This review singing the praises of Bonnie McFarlane’s new memoir, You’re Better Than Me, will be delightfully easy to write, because she’s very helpfully provided “Appendix C: How to Properly Give a Compliment to a Working Comedian”. Assuming these compliments cross-apply from comedy shows to comedy books, here are my options, to paraphrase from McFarlane: I can state my enjoyment and reflect that I had a good time, I can describe the show as fun and the comedian as funny, and I can say thank you. Indeed, I’ll gladly employ all three of those compliments for You’re Better Than Me.
This book was a good time to read, indeed. One of the main reasons that it felt nice to read was that I often do not have “the appropriate emotional response to things”, which McFarlane considers to be the generative bedrock of all comedy as well as the source of an audience’s responsiveness to comedy. The book’s first chapter drills down into Wikipedia’s entry on seven signs of serial killers, analyzing via unusual childhood reminisces how close she came to being a criminal but ended up a comedian instead. Maybe this is a good time to mention that McFarlane is Canadian.
She is also an enjoyable read on a more serious level, which is due to her astute rendering of the many horrific particularities of being a female comedian. For those who loved her 2014 “cockumentary”, Women Aren’t Funny, this text is a gloriously personal trek into the anecdotal evidence supporting how thoroughly sexist the comedy playing field is. Where the film leans on a cornucopia of funny ladies to give their opinions, this book unloads McFarlane’s own laundry list of largely factual occurrences. And yet, she does many of the worst offenders the courtesy of anonymity when she could have instead written a real tell-all that calls out funny dude culture.
True to her form on stage, McFarlane stays fierce without tipping over into scathing. When discussing other human beings, she’s simply never mean about it. She reserves the truly harsh barbs for herself, focuses punchlines on more broadly appealing types of vulgarity, and only uses names of other comedians if she is acknowledging them in a positive manner. The exceptions to this would be her personality profiles of Rich Vos, her current husband who agreed to be ridiculed when he put a ring on it, and Marc Maron, her long-ago long-time boyfriend who shouldn’t dish it if he can’t take it. She keeps it fun throughout.
And she keeps it funny, despite shifting in and out of a few different non-fiction modes. The beginning of the text is most directly in line with classic memoir, and as readers turn more pages, they will feel the author’s compulsion to turn back toward something fragmentary and more in the vein of her stage show. By the end, she’s engaging in outright reflection on her own progress as well as dispensing advice to aspiring comics. The beginning of the book uproariously mocks this tendency of veteran comics to want to drop their infinite wisdom on the newbies. The things McFarlane is most annoyed by in others are frequently revealed to be things she dislikes about herself — she’s always in on the hypocrisy and the hilarity of that.

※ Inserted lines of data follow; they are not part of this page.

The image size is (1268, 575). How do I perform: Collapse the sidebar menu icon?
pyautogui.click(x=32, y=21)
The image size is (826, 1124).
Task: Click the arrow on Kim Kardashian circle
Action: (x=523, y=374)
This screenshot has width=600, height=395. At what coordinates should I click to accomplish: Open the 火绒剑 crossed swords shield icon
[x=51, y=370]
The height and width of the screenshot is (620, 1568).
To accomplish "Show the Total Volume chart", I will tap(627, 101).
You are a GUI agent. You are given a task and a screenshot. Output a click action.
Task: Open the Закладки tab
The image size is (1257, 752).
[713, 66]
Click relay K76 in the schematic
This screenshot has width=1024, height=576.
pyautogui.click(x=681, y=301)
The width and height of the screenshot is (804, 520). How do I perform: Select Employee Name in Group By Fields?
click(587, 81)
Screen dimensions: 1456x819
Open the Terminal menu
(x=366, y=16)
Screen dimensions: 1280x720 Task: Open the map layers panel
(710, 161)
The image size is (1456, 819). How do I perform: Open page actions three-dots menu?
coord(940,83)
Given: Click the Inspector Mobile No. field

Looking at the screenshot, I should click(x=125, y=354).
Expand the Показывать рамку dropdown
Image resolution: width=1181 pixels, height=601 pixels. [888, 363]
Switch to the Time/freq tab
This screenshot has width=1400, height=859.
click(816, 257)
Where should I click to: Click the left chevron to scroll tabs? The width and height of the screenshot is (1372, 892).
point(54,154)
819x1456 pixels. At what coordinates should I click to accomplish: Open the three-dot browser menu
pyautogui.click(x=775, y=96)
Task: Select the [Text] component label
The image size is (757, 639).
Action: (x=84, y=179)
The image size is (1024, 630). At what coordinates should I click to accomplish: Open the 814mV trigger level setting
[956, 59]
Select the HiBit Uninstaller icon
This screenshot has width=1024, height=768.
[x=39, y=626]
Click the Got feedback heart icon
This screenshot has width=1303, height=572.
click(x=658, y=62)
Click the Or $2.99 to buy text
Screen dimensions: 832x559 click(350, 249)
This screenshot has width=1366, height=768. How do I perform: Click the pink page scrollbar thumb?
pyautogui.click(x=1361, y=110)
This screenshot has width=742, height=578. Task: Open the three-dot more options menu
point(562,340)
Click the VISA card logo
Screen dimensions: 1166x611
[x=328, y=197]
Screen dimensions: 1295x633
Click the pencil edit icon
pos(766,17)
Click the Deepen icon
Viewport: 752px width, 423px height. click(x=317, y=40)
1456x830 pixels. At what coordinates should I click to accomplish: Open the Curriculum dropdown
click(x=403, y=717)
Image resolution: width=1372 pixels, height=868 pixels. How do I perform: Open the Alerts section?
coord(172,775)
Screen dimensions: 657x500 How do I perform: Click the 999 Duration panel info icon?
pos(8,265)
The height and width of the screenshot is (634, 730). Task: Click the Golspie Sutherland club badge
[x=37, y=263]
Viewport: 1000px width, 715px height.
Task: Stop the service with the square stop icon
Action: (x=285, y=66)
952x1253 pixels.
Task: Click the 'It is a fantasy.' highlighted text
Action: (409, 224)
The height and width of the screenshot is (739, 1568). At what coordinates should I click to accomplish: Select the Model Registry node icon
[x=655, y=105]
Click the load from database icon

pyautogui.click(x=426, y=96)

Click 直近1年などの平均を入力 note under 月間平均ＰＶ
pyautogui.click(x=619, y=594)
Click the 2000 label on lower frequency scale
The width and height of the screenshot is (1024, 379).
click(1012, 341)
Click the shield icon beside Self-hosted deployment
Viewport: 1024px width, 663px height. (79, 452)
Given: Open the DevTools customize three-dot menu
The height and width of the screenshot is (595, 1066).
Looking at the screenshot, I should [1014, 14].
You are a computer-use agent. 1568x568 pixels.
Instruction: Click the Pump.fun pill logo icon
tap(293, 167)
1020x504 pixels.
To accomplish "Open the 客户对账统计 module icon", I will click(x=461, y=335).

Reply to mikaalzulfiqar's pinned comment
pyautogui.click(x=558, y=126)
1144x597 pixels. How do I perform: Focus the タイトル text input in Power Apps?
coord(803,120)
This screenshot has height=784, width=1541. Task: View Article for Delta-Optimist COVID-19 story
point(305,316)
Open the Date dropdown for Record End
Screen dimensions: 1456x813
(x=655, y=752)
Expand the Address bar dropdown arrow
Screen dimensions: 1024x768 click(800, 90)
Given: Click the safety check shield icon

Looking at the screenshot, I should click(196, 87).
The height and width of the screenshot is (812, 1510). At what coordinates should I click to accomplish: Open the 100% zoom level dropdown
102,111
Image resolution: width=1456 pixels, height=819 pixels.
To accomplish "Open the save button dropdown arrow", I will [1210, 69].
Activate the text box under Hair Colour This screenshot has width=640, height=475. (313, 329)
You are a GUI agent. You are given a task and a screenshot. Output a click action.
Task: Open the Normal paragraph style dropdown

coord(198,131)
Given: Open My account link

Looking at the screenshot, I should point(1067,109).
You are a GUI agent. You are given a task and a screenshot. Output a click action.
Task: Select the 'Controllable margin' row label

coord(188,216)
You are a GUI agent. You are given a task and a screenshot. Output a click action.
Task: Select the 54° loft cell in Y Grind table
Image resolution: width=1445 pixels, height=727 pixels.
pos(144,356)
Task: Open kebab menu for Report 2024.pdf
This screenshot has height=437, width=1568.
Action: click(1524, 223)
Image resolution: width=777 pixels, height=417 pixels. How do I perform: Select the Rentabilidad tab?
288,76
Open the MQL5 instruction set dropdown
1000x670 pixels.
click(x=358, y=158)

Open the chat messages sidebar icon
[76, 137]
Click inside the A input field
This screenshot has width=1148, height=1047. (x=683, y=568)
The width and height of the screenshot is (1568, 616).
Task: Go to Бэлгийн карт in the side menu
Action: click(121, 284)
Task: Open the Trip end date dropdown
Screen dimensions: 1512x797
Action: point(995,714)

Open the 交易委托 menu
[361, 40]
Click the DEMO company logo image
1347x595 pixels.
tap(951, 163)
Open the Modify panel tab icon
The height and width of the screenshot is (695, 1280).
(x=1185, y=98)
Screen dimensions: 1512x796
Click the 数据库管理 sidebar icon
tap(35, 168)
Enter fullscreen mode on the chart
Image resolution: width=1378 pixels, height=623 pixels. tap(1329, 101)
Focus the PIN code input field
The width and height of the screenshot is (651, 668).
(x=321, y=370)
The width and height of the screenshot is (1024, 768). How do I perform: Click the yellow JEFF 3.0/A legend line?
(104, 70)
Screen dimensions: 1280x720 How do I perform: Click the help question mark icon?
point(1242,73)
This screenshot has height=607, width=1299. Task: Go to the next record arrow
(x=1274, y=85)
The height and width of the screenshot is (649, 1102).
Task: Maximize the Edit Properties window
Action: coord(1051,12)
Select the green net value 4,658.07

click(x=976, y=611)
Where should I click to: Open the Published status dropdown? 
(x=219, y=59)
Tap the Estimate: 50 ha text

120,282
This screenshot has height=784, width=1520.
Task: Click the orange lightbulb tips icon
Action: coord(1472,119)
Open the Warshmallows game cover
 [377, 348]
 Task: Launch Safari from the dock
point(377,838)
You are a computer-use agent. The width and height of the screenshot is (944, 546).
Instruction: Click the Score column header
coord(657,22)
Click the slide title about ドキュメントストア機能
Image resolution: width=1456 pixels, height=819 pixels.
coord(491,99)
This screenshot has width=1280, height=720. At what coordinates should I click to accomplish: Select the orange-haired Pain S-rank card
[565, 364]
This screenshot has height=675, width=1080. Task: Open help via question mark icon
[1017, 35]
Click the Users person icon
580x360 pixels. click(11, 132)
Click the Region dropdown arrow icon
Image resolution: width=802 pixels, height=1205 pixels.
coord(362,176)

I’m trying to do justice to the book’s content, but I’m also trying not to spoil it for you by relaying any of the most funny material in it. Just go pick up a copy of You’re Better Than Me and revel in all the tiny ways that you’re actually neither better nor worse than its author. You’ll thank me. I’ve got to thank McFarlane, as well. For the book, yes, but moreover, for a great anecdote that accurately reflects much about the book’s content and vibe but is not itself in the book and therefore contains no spoilers. You see, once upon a time in a kingdom far away, my wife used to be a professional comedian.
She and McFarlane sometimes had occasion to work together. I have never personally shared airspace with McFarlane, but she’ll easily convey to you repeatedly throughout the book the fact that her airspace used to be saturated with a fine fog of marijuana. The first time my wife got high, it was with thanks due to McFarlane. Their little baggie of sad, brown flakes came with one rolling paper stuffed into it.
Back at the hotel ready to roll up, they discovered that one paper was torn in such a way as to prevent the production of a structurally sound joint. While my inexperienced wife bemoaned their bad luck, McFarlane spun her head with slow and steady resolve toward the nightstand where, as we all know, one can generally find a copy of the exceedingly thin-papered Gideon Bible.